Exercise details —
Reproduce the records below; each should match the original exactly.

*** Information provided ***

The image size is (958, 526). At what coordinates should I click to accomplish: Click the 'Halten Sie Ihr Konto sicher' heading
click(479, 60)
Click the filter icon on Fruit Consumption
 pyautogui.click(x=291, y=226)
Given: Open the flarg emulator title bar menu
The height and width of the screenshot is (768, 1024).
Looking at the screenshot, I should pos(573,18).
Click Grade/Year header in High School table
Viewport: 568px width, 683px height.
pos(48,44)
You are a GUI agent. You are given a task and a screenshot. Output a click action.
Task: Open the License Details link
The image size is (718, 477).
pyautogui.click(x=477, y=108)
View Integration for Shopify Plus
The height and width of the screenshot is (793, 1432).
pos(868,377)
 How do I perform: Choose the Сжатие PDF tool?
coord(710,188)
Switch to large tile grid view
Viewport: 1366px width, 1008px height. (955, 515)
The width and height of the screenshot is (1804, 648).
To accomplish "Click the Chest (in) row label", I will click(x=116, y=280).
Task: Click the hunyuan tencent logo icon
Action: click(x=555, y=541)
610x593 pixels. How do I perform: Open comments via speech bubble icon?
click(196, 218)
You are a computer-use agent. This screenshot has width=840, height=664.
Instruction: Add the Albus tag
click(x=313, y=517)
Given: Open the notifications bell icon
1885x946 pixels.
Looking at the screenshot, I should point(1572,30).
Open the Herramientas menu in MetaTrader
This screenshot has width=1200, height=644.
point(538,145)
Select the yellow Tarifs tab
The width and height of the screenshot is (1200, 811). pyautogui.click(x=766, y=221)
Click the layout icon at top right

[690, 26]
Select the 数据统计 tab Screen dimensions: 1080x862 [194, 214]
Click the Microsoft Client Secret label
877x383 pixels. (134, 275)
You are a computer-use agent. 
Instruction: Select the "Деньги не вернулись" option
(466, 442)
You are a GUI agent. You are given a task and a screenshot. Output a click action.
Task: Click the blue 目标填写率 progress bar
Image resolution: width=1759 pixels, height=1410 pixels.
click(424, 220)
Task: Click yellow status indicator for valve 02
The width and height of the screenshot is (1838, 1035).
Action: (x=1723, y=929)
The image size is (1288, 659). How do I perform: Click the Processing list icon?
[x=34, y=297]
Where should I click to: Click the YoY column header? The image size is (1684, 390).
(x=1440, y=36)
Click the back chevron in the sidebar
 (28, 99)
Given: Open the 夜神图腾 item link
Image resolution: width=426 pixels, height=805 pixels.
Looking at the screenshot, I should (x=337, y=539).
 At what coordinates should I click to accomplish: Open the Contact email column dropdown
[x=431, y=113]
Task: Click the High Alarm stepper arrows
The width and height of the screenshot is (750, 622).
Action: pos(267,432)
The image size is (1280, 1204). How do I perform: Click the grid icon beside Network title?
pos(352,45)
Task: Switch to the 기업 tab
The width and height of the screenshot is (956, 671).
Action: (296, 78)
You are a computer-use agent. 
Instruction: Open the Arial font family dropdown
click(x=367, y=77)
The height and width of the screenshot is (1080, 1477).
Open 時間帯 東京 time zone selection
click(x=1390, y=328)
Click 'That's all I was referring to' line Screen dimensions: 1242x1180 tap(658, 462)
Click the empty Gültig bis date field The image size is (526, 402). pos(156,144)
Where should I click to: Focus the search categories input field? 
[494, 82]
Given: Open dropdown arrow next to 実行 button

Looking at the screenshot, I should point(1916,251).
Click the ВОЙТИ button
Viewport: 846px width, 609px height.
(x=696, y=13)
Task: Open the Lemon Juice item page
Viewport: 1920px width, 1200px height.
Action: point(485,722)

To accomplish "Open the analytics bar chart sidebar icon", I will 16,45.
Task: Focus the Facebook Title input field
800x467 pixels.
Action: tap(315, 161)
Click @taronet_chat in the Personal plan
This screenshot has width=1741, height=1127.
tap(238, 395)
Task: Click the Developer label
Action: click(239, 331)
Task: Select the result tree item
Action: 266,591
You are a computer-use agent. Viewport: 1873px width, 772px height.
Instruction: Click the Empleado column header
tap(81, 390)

*** End of Information provided ***

Response to this exercise —
The image size is (958, 526). At what coordinates should I click to accomplish: Click the 'Halten Sie Ihr Konto sicher' heading
click(479, 60)
Click the filter icon on Fruit Consumption
 pyautogui.click(x=291, y=226)
Given: Open the flarg emulator title bar menu
The height and width of the screenshot is (768, 1024).
Looking at the screenshot, I should pos(573,18).
Click Grade/Year header in High School table
Viewport: 568px width, 683px height.
pos(48,44)
You are a GUI agent. You are given a task and a screenshot. Output a click action.
Task: Open the License Details link
The image size is (718, 477).
pyautogui.click(x=477, y=108)
View Integration for Shopify Plus
The height and width of the screenshot is (793, 1432).
pos(868,377)
 How do I perform: Choose the Сжатие PDF tool?
coord(710,188)
Switch to large tile grid view
Viewport: 1366px width, 1008px height. (955, 515)
The width and height of the screenshot is (1804, 648).
To accomplish "Click the Chest (in) row label", I will click(x=116, y=280).
Task: Click the hunyuan tencent logo icon
Action: click(x=555, y=541)
610x593 pixels. How do I perform: Open comments via speech bubble icon?
click(196, 218)
You are a computer-use agent. This screenshot has width=840, height=664.
Instruction: Add the Albus tag
click(x=313, y=517)
Given: Open the notifications bell icon
1885x946 pixels.
Looking at the screenshot, I should point(1572,30).
Open the Herramientas menu in MetaTrader
This screenshot has width=1200, height=644.
point(538,145)
Select the yellow Tarifs tab
The width and height of the screenshot is (1200, 811). pyautogui.click(x=766, y=221)
Click the layout icon at top right

[690, 26]
Select the 数据统计 tab Screen dimensions: 1080x862 [194, 214]
Click the Microsoft Client Secret label
877x383 pixels. (134, 275)
You are a computer-use agent. 
Instruction: Select the "Деньги не вернулись" option
(466, 442)
You are a GUI agent. You are given a task and a screenshot. Output a click action.
Task: Click the blue 目标填写率 progress bar
Image resolution: width=1759 pixels, height=1410 pixels.
click(424, 220)
Task: Click yellow status indicator for valve 02
The width and height of the screenshot is (1838, 1035).
Action: (x=1723, y=929)
The image size is (1288, 659). How do I perform: Click the Processing list icon?
[x=34, y=297]
Where should I click to: Click the YoY column header? The image size is (1684, 390).
(x=1440, y=36)
Click the back chevron in the sidebar
 (28, 99)
Given: Open the 夜神图腾 item link
Image resolution: width=426 pixels, height=805 pixels.
Looking at the screenshot, I should (x=337, y=539).
 At what coordinates should I click to accomplish: Open the Contact email column dropdown
[x=431, y=113]
Task: Click the High Alarm stepper arrows
The width and height of the screenshot is (750, 622).
Action: pos(267,432)
The image size is (1280, 1204). How do I perform: Click the grid icon beside Network title?
pos(352,45)
Task: Switch to the 기업 tab
The width and height of the screenshot is (956, 671).
Action: (296, 78)
You are a computer-use agent. 
Instruction: Open the Arial font family dropdown
click(x=367, y=77)
The height and width of the screenshot is (1080, 1477).
Open 時間帯 東京 time zone selection
click(x=1390, y=328)
Click 'That's all I was referring to' line Screen dimensions: 1242x1180 tap(658, 462)
Click the empty Gültig bis date field The image size is (526, 402). pos(156,144)
Where should I click to: Focus the search categories input field? 
[494, 82]
Given: Open dropdown arrow next to 実行 button

Looking at the screenshot, I should point(1916,251).
Click the ВОЙТИ button
Viewport: 846px width, 609px height.
(x=696, y=13)
Task: Open the Lemon Juice item page
Viewport: 1920px width, 1200px height.
Action: point(485,722)

To accomplish "Open the analytics bar chart sidebar icon", I will 16,45.
Task: Focus the Facebook Title input field
800x467 pixels.
Action: tap(315, 161)
Click @taronet_chat in the Personal plan
This screenshot has width=1741, height=1127.
tap(238, 395)
Task: Click the Developer label
Action: click(239, 331)
Task: Select the result tree item
Action: 266,591
You are a computer-use agent. Viewport: 1873px width, 772px height.
Instruction: Click the Empleado column header
tap(81, 390)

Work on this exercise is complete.